2 parties en un volume in-8 de 255 pp., 45 pp.
Vélin souple à rabats, titre calligraphié au dos. Reliure de l’époque.
165 x 110 mm.
Premier tirage, rarissime (demeuré inconnu de Cazeaux, le bibliographe de référence de La Satyre Ménippée) de la seconde édition originale très augmentée de La Satyre Ménippée, parue au début du second semestre 1594, quelques mois après la première, « l’un de ces textes dont la qualité littéraire autant que la teneur historique et politique ont assuré à la fois un extraordinaire succès contemporain et le passage à la postérité, au panthéon de la littérature » (J. P. Barbier).
Labarre, n° 227 ; N. Ducimetière, Mignonne, allons voir…, n° 106 ; J.-P. Barbier-Mueller, Chronologie des premières éditions de la Satyre Ménippée, LXVII‑2, pp. 373-393, « Ces éditions (J. Mettayer, 1593, 256 p.) font allusion à des événements survenus en mars et avril 1594 et ne sauraient avoir été imprimées en 1593 » ; Yves Cazaux, Essai de bibliographie des éditions de la Satyre Ménippée, Revue française d’histoire du livre, n° 34 ; Émile Paul, Catalogue de la bibliothèque poétique… Herpin, n° 279, « Les éditions connues qui portent la date de 1593 sont certainement antidatées » (Tchémerzine, II, 392).
Plusieurs éléments du texte l’indique comme une des éditions les plus anciennes :
1) Le portrait de Villeroy (pp. 136-137), ex-ligueur rentré en grâce, figure encore, alors qu’à la demande du roi il avait été supprimé dans la plupart des éditions datées 1593 ou 1594.
2) L’article II des effects de la drogue du Catholicon composé, n’est pas encore scindé en deux articles distincts.
3) L’épisode scatologique (pp. 38-39) qui fait erreur sur la personne n’a pas été corrigé comme dans les éditions plus récentes. (V. Yves Cazaux).
« Depuis Rabelais, le génie gaulois n’avait rien produit de plus brûlant, écrit le dernier bibliographe de ce livre, Yves Cazaux, (Revue française d’histoire du livre, n° 34, 1982, p. 3.) Charles Nodier, qui avait réédité la Satyre en 1824, remarquait que là brillait de tout son éclat l’esprit et le caractère français.
Pierre Champion nommait l’ouvrage : « Livre de grand patriotisme et de solide bon sens, résumant notre histoire, vue sous l’angle des divisions excitées par l’étranger dans le dessein d’affaiblir la France ».
« Profitant des guerres de religion, la maison de Lorraine cherche à s’emparer du pouvoir, sous le couvert de la Sainte-Ligue, union générale des, catholiques constituée en 1576. Henri de Guise soulève Paris contre Henri III (journée des Barricades, mai 1588), mais le roi le fait assassiner et s’entend avec « le Béarnais », Henri de Navarre, héritier de la couronne.

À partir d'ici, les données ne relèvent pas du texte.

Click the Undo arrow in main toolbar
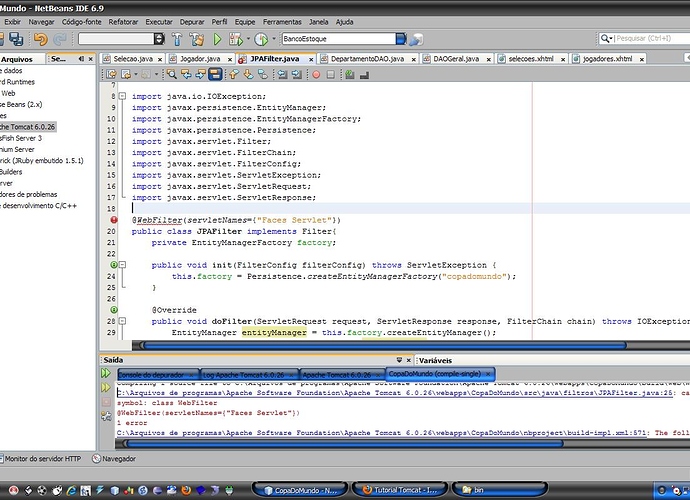This screenshot has height=500, width=690. pos(39,39)
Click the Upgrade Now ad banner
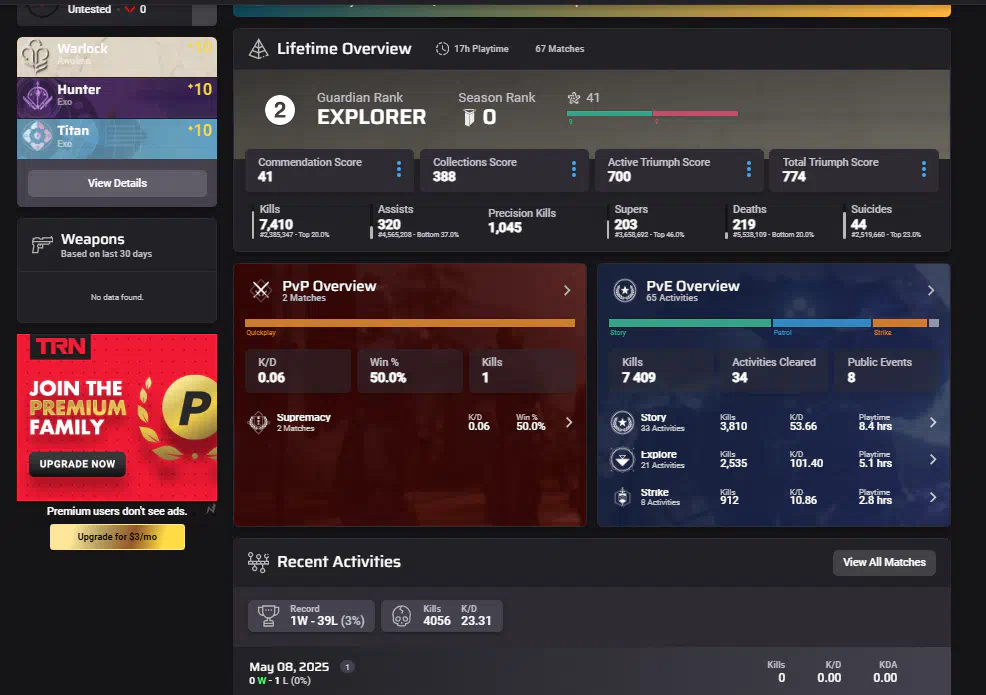 coord(77,464)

Les ligueurs sont défaits à Senlis en 1589 mais Henri III est assassiné à son tour par Jacques Clément. Henri IV, prince protestant, doit aller à la conquête de son trône. Il est soutenu par ses coreligionnaires et par les Politiques, parti modéré qui veut avant tout mettre fin à la guerre civile.
Paris est alors livré aux « Seize », représentant les seize quartiers de la capitale et ligueurs acharnés, qui font régner la terreur, sous la protection d’une garnison espagnole. Le duc de Mayenne, frère d’Henri de Guise, est nommé lieutenant général du royaume. Cependant Henri IV, vainqueur à Arques et à Ivry, vient assiéger Paris. Dans la capitale, le mécontentement est grand : des catholiques modérés (les ligueurs sont « catholiques zélés »), appuyés par le Parlement, se groupent autour d’un ancien prévôt des marchands, d’Aubray. Mayenne doit convoquer les États Généraux (1593). Cette assemblée, chargée de nommer un roi s’y refuse. Bientôt Henri IV pour achever l’apaisement abjure le protestantisme, et Paris lui ouvre ses portes ».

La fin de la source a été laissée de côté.